Core Concepts
The authors propose a self-supervised depth and pose estimation model, DualRefine, that tightly couples depth and pose estimation through a feedback loop. The model iteratively refines depth estimates and a hidden state of feature maps by computing local matching costs based on epipolar geometry, and uses the refined depth estimates and feature maps to compute pose updates at each step.
Abstract
The authors propose the DualRefine model, which tightly couples depth and pose estimation through a feedback loop.
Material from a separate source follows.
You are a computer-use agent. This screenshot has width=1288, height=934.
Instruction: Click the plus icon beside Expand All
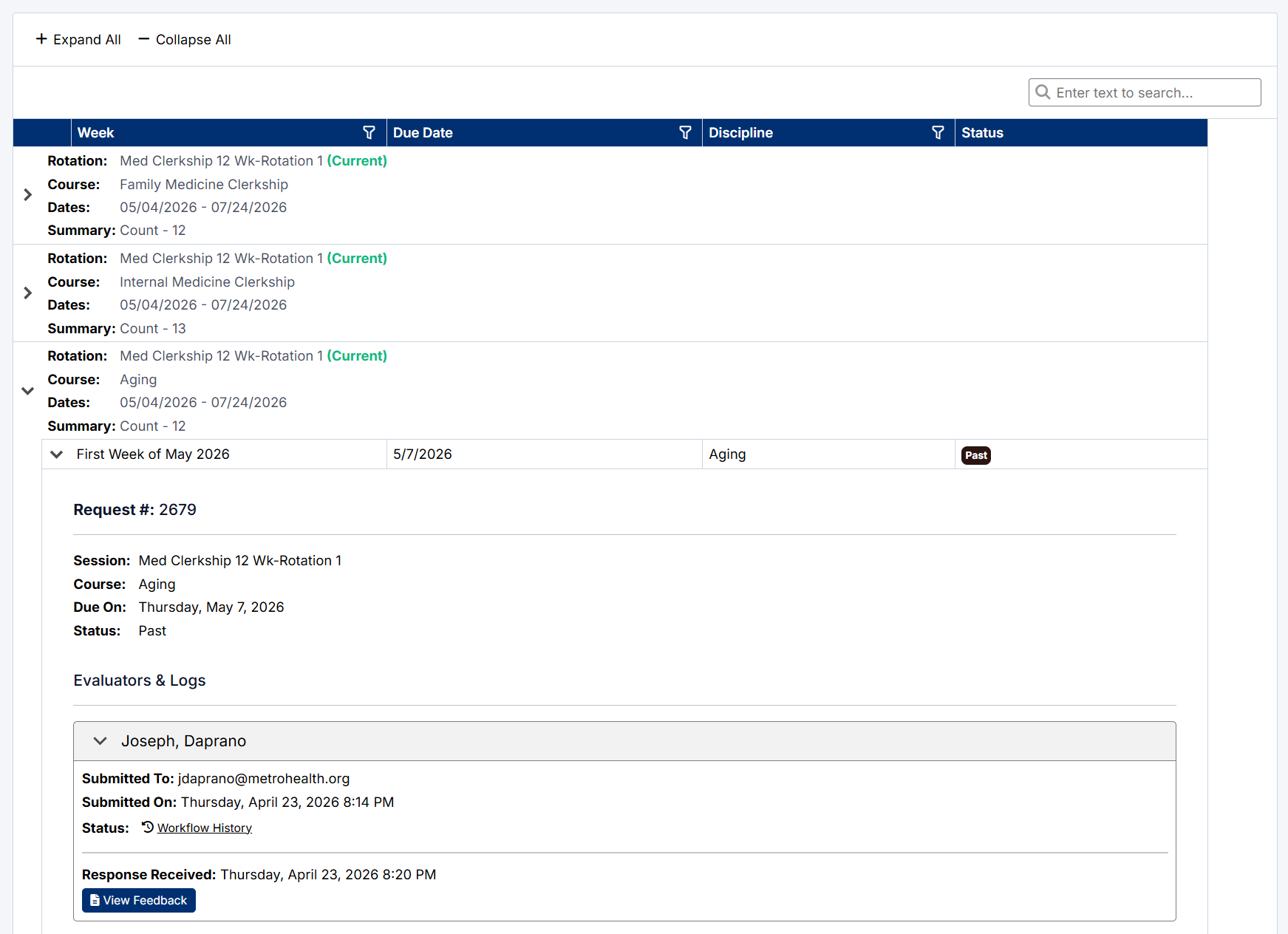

The key components are:
-
Iterative update module:
- Samples candidate matches along the epipolar line that evolves based on the current pose estimates
- Uses the sampled matching costs to infer per-pixel confidences that are used to compute depth refinements
- Updates the depth estimates are then used in direct feature-metric alignments to refine the pose updates towards convergence
-
Deep equilibrium (DEQ) framework:
- Allows the depth and pose updates to reach a fixed point through iterative refinement
- Enables memory-efficient training by not requiring saving gradients for operations prior to the fixed point
-
Experiments:
- Achieves competitive depth prediction and odometry prediction performance on the KITTI dataset, surpassing published self-supervised baselines
- Demonstrates improved global consistency of visual odometry results compared to other learning-based models
The authors show that their approach of tightly coupling depth and pose estimation, and iteratively refining them using epipolar geometry and direct alignments, leads to improved performance in both tasks compared to prior self-supervised methods.
Stats
The authors report the following key metrics on the KITTI dataset:
Depth estimation:
Absolute Relative Error (Abs Rel): 0.087
Squared Relative Error (Sq Rel): 0.698
Root Mean Squared Error (RMSE): 4.234
Accuracy under threshold δ1: 0.914
Visual odometry:
Translation error (terr) on Seq 09: 3.43%
Rotation error (rerr) on Seq 09: 1.04°/100m
Absolute Trajectory Error (ATE) on Seq 09: 5.18m
Translation error (terr) on Seq 10: 6.80%
Rotation error (rerr) on Seq 10: 1.13°/100m
Absolute Trajectory Error (ATE) on Seq 10: 10.85m